Rationale: Impulsivity is the inability to confirm behavior to its context or consequences. Our group previously demonstrated the presence of higher expression of novelty seeking behavior in patients with Juvenile Myoclonic Epilepsy (JME) (Moschetta et al. 2011), as well as its impact in social functioning (Moschetta & Valente 2013). Functional and microestrutural abnormalities in frontal lobes have been demonstrated in these patients and may explain this behavior. However, frontal lobe dysfunction is also seen in patients with TLE (Rzezak et al. 2007).
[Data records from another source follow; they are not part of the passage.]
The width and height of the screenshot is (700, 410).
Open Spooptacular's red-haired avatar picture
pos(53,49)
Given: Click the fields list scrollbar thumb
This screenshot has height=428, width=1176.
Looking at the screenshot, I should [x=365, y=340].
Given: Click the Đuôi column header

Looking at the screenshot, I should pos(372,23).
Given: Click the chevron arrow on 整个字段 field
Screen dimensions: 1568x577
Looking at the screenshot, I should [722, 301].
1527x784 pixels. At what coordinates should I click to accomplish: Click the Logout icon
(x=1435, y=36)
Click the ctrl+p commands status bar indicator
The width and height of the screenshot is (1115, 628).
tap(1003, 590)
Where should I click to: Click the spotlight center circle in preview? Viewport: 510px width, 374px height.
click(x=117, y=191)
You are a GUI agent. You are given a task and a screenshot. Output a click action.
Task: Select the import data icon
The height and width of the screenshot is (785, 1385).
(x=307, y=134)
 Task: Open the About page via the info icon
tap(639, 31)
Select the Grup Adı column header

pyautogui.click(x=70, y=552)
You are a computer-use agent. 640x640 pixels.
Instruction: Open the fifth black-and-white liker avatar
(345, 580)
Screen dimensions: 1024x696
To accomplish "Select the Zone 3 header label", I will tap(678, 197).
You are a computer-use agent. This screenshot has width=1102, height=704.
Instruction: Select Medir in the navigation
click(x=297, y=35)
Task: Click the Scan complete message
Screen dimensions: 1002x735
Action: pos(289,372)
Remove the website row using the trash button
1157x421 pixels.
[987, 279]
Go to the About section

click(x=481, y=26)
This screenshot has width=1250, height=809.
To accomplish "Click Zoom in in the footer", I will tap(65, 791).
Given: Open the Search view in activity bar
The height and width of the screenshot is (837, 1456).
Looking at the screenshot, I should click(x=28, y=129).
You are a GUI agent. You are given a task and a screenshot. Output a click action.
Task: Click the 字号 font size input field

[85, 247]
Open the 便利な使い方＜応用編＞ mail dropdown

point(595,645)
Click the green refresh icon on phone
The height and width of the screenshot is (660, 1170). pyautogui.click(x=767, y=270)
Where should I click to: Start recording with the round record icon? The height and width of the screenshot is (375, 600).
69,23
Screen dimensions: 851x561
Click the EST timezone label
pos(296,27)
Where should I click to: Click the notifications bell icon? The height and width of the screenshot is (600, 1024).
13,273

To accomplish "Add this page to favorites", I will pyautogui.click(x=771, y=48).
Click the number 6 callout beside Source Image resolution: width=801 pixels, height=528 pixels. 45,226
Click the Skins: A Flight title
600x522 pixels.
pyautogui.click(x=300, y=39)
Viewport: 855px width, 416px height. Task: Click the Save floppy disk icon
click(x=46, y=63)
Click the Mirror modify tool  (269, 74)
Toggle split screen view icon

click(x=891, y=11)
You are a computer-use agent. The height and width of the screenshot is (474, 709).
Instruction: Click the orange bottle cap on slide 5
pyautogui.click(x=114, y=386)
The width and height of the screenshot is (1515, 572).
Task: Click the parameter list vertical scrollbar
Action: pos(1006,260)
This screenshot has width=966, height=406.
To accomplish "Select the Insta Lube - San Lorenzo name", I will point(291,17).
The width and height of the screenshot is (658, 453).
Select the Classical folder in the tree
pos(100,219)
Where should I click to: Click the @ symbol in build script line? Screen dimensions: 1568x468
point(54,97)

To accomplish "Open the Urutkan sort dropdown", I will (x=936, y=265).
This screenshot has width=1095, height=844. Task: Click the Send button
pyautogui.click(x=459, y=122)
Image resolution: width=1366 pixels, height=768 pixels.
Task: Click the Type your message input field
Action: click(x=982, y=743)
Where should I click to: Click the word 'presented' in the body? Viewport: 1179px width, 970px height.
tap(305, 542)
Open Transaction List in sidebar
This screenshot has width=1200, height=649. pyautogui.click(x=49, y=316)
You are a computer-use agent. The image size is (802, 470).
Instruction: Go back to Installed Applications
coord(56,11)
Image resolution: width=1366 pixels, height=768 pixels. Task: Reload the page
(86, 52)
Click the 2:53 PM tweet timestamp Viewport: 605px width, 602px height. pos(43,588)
In this context, this study aimed to: (1) evaluate impulsiveness in patients with JME considering non-planning, cognitive-attentional and motor domains; (2) compare JME with temporal lobe epilepsy caused by hippocampal sclerosis (TLE-HS) and healthy controls. Methods: We evaluated 19 patients with JME (mean age 31.83; 12 male); 20 patients with TLE-HS (mean age 37.53; 5 male) and 20 healthy controls without epilepsy and psychiatric disorders (mean age 32.58; 6 male). Patients were assessed using the Barrat Impulsiveness Scale (BIS). Beck Depression Inventory (BDI) and STATI- Trait and State were also applied. Statistical analysis was performed using oneway ANOVA comparing the three groups and a post-hoc analysis of Scheffe. Results: There was no difference for age (p 0.199). The total score of impulsiveness according to BIS in JME was 78.26 (SD 9.54); 39.50 (SD 14.00) in TLE-HS and 47.10 (SD 18.59) in healthy volunteers (p 0.000). The analysis of each subdomain in JME; TLE-HS and healthy controls is represented in Tales 1 and 2. Conclusions: Based on our findings, patients with JME described more planning, motor control and cognitive-attentional behavior problems than patients with TLE-HS and healthy volunteers. It is of note that there were no differences comparing patients with TLE-HS and healthy volunteers in any of the BIS subdomains. Over impulsiveness poses as a major clinical dilemma that must be diagnosed and treated in patients with JME. References Moscheta SP, et al. Epilepsy Behav. 2011 Aug;21(4):473-7. Moschetta SP; Valente KD. Epilepsia. 2013 May;54(5):866-70. Rzezak P, et al. Frontal lobe dysfunction in children with temporal lobe epilepsy. Pediatr Neurol. 2007 Sep;37(3):176-85.